Perso j'ai fourré mon nez dans Typo3, sûrement le CMS le plus puissant actuellement, pour faire court, tu peux tout faire avec mais il a quelques inconvénients: très très compliqué à mettre en œuvre (et c'est pas faute d'avoir lu la doc), la communauté française est un peu en retard niveau doc, et il bouffe pas mal de ressources: il ne tourne pas chez tous les hébergeurs.

Ya Joomla, très facile, gros bricolage niveau graphique et le reste: il fait un peu usine à gaz, je ne crois pas qu'il respecte les standards du web mais il y a plein de plugins et la communauté francophone est dynamique.

Actuellement, je monte un site avec SPIP (c'est français) si tu connais le html et le css pour le graphisme c'est pas très difficile.

J'avais aussi "regardé" PlumeCMS qui est très léger (d'où son nom)

----------

## kwenspc

 *geekounet wrote:*   

>  Et @kwenspc, ya des plugins à Trac pour l'adapter à des dépots mercurial et autres 

 

aaaah on les utilise jamais au taf, pas étonant que je savais pas ça. Merci de la remarque! (y a de tout: Gantt, support natif de ldap, un mini-forum, y a même darcs en effet, doxygen etc...) Décidément, je crois que je vais me faire un ptit trac at-home pour moi tiens.

----------

## anigel

Bonjour,

Et merci pour ces suggestions. Je reprends tout dans l'ordre :

Alfresco : vraiment trop complet, complexe, et plutôt destiné au versionning de documents Word etc... J'avais regardé il y a quelques temps, mais c'est vraiment trop usine à gaz : ce que je recherche ressemble plus à une plate-forme de blog (en un peu plus organisé quand même) qu'à un CMS type Typo3 ou Joomla (très puissants effectivement, un collègue utiliseTypo3, c'est assez impressionnant).

Trac : intéressant.

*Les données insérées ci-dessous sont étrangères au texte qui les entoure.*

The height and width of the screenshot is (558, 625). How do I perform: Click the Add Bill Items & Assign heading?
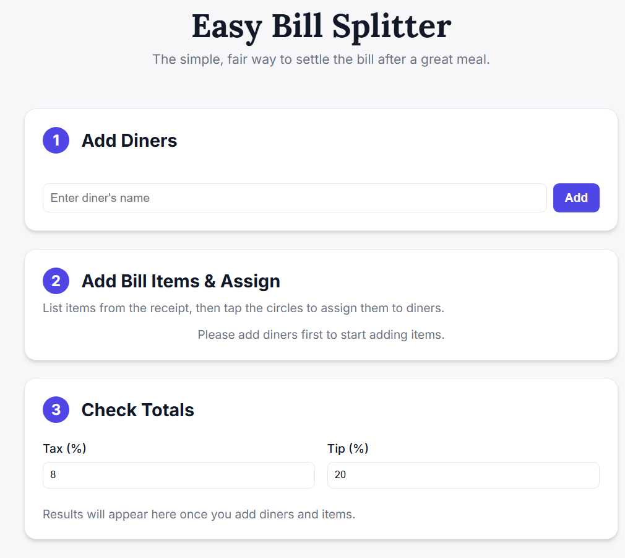(x=180, y=281)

Je ne connaissais pas du tout, je vais étudier ça de plus près, merci beaucoup !

Spip : je l'avais envisagé, mais le travail de mise en forme me rebute un peu : j'aurais préféré un truc presque totalement clé-en-main

PlumeCMS : je l'avais complètement oublié, mais ça me paraît bien sympa... A regarder de plus près ^^.

 *Slashounet wrote:*   

> http://www.cmsmatrix.org/

 

Vade retro !!!!

 *Slashounet wrote:*   

> http://opensourcecms.com/ (pour tester des CMS)

 

Je ne connaissais pas du tout : merci !

Merci pour tous ces retours, et n'hésitez pas à continuer la réflexion, surtout si vous avez des exemples qui tournent déjà  :Wink: .

Amicalement,

Ani

----------

## boozo

'alute

jette un oeil à CPS (branche communautaire de nuxeo... c'est sympatoche)

seulement je ne suis vraiment pas sûr que tu puisses "interfacer" du SVN ou autre...   :Rolling Eyes: 

Je peux me tromper dans la perception du problème mais je crois que tu cherches à regrouper dans le même outils des choses relativement différentes au niveau besoins fonctionnels tq svn et CMS

Aussi, comme kwen, je pense que trac semble le plus proche du profils de tes utilisateurs et quand à l'alliance de ces fonctionnalités ou alors avoir deux outils distincts

Tiens nous au courant de la suite ; j'ai un projet "dans-les-cartons" sur une problématique similaire alors autant capitaliser l'expérience des autres  :Wink: 

nb:/ CPS un exemple d'utilisation

----------

## anigel

Hmmm j'ai pas dû être très clair en fait : tu es le deuxième à parler de SVN, alors que je n'en aurai aucune utilité.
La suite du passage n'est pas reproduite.